I settled in the United States definitively at the beginning of the 90s, a decision that has allowed me to value the great contributions of this country to humanity, which, although far from perfect, is the nation that provides the most assistance to those in need. framework in which we Cubans have been particularly favored.
Living in Miami also allowed me to delve deeply into the Cuban world of emigration with its glorious side of exiles, men and women who have not abandoned their commitment to Cuba and who, despite disappointments and frustrations, constantly struggle for freedom. of Cubans and of any people threatened by the carnivorous left dressed as a dove of peace.
At that time, among the exiles, a group of Cubans living in different countries, including the United States, who tried to go unnoticed, was mentioned. Sometimes they were relatives of high-ranking officials of the Castro regime who, thanks to the privileges of their relatives, had the ability to set up businesses abroad, export stolen objects, especially works of art, or simply get jobs abroad in companies that operated on the Island. .
They called this aristocracy of totalitarianism the “quedaditos”, they were characters who usually did not defend the dictatorship, nor did they attack it, they remained in the shadows to make the once despised greenback.
It should be noted that some of these individuals fully enjoyed the privileges granted by the dictatorship while they resided on the Island. Numerous business trips, academic and cultural exchanges that allowed them to carefully carve out a future abroad through the relationships they established feeling or pretending, to be supporters of Castroism. Their payment, a horrendous complicit silence, although it is fair to recognize that a few could not continue to evade reality and have assumed, over the years, positions opposed to Castroism.
In this crowd of men and women with double standards, there are always exceptions, a particularly harmful subspecies was created that was popularly identified as the “red worms”, individuals who, although they made an effort to have the best possible life in the country they chose for live, they did not stop defending totalitarianism, sometimes stridently, in a constant effort so that the dilapidated doors of the dictatorship would not be closed to them.
These opprobrium addicts venerate Fidel Castro and his ruins with such devotion that the writer José Antonio Albertini calls them “Las Vestales de Fidel”, for serving a god that does not exist.
These dependents do not accept that the mere fact of leaving the country and not being prepared to abide by the economic, social and political measures in force in it, completely disavows them in the eyes of the ruling class, especially when the Cuban authorities have always excommunicated those who go abroad and desist from continuing to participate in the revolutionary assignment that from the official perspective never ends.

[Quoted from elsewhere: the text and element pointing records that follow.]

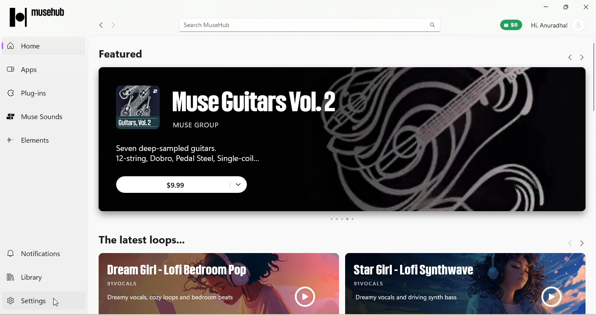  Describe the element at coordinates (37, 16) in the screenshot. I see `icon` at that location.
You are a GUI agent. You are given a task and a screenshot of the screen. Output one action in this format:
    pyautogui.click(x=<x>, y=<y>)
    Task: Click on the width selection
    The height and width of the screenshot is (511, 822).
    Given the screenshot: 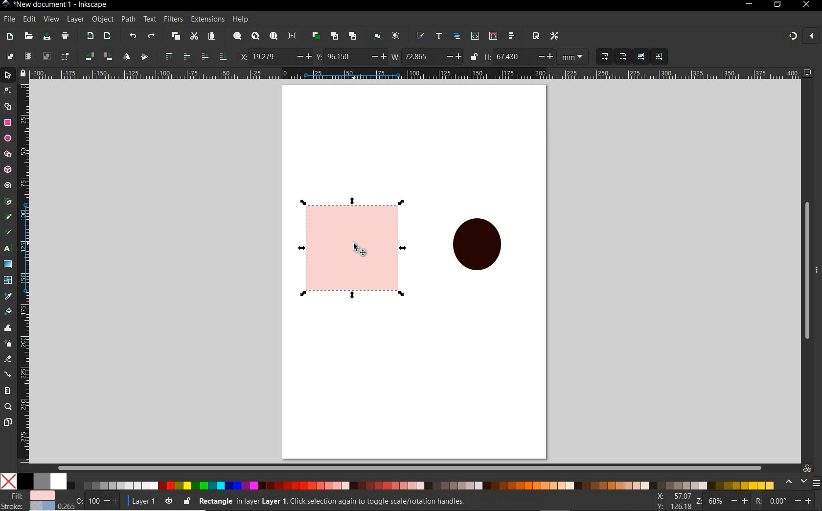 What is the action you would take?
    pyautogui.click(x=425, y=57)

The “red worms”, I don’t know who created such an appropriate adjective for those who shield a system that has violated their own rights, come from different backgrounds, but are always ready to defend the dictatorship with fallacious arguments and holding third parties accountable, Washington is preferred , of the failures of the regime they champion.

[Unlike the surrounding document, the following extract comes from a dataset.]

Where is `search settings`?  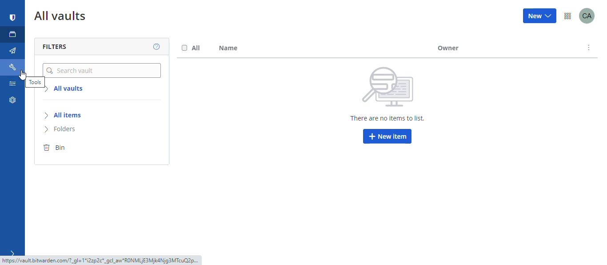 search settings is located at coordinates (12, 85).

There are of all stripes. Professors, businessmen, journalists, economists and ordinary people, who defend a government so unviable that they had no alternative but to abandon a chimera that consumed their existence, suffer from a pathological nostalgia for what they never experienced or enjoyed.

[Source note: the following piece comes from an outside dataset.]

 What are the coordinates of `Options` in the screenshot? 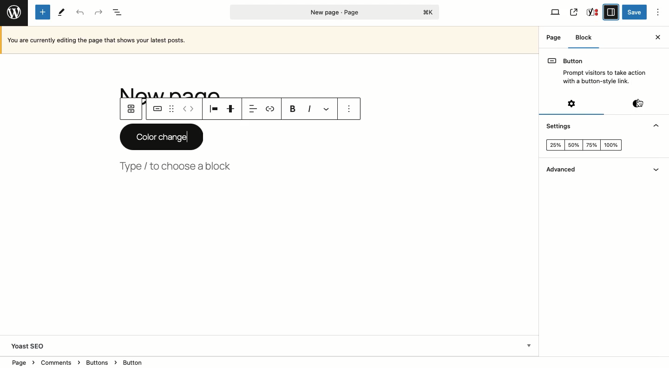 It's located at (349, 110).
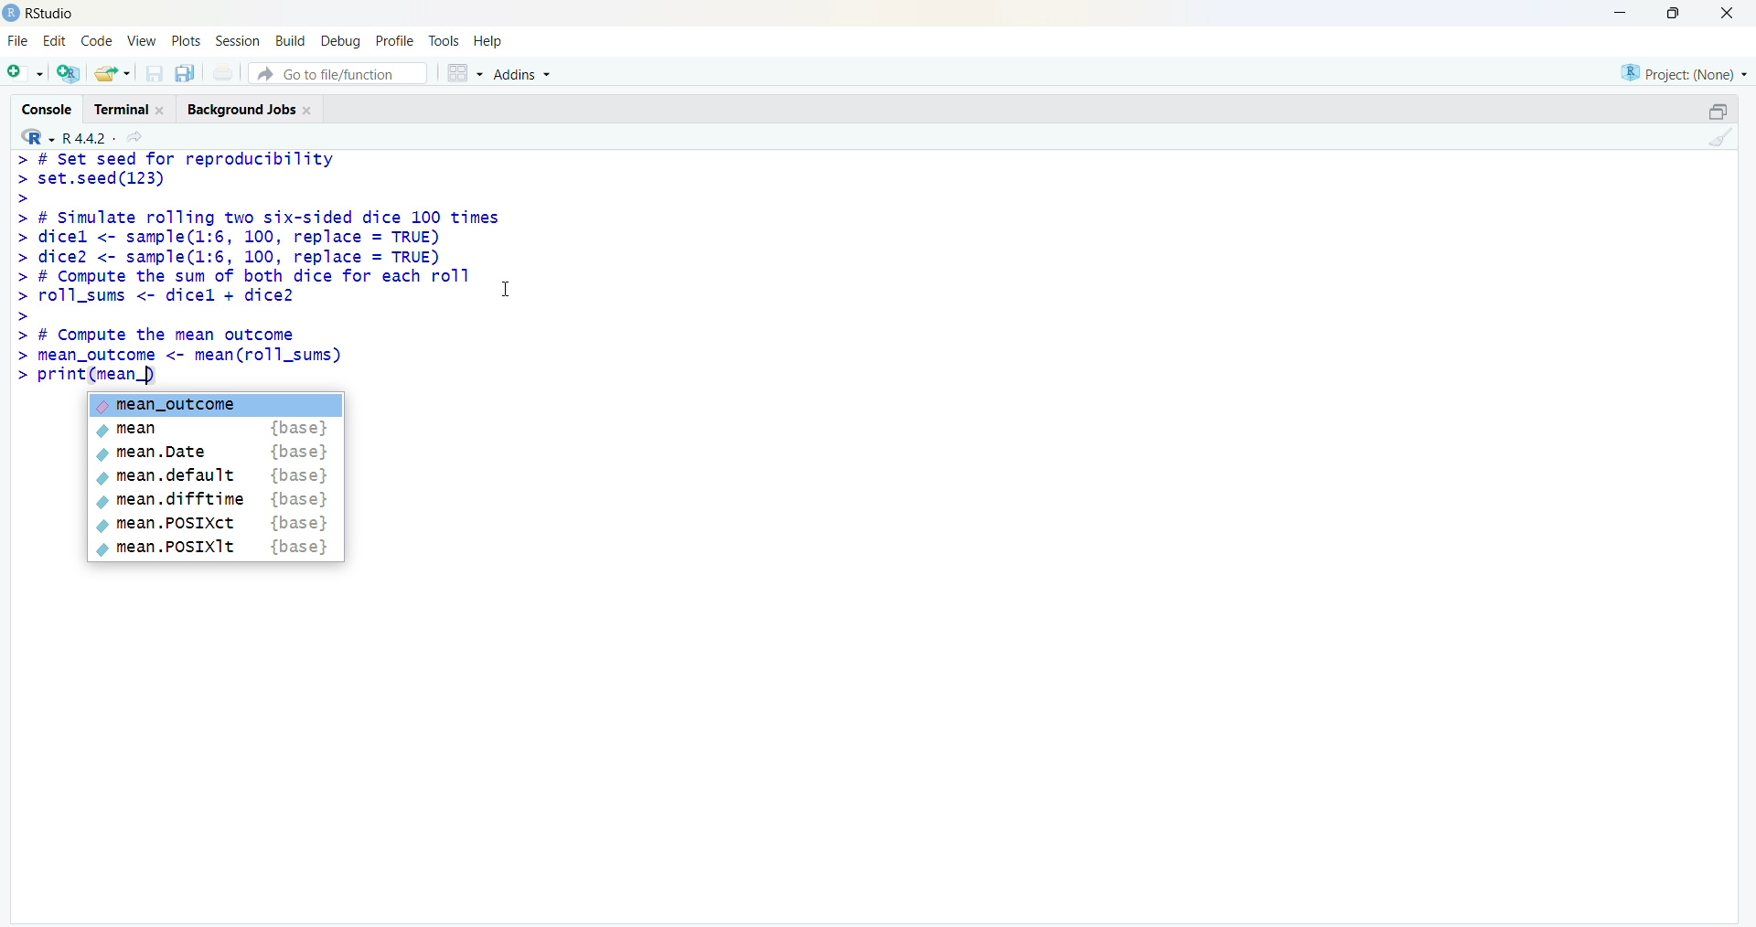 This screenshot has width=1756, height=927. What do you see at coordinates (90, 139) in the screenshot?
I see `R 4.4.2` at bounding box center [90, 139].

It is still painful to find people, sometimes talented, who defend a regime of opprobrium. Having to leave your country, even for strictly economic reasons, is a reflection that the government is not doing well, it does not mean that you attack it, but you do not have to defend it, it is a kind of self-victimization that should concern our professionals in the mental health, because it is possible that it is a widespread syndrome in certain sectors of the island population.
On the other hand, it is fair to point out that the vast majority of adolescents who went to study in the former Soviet bloc, today mature men and women, are staunch enemies of totalitarianism. They militate against the dictatorship with remarkable fervor, but that is a topic for another work.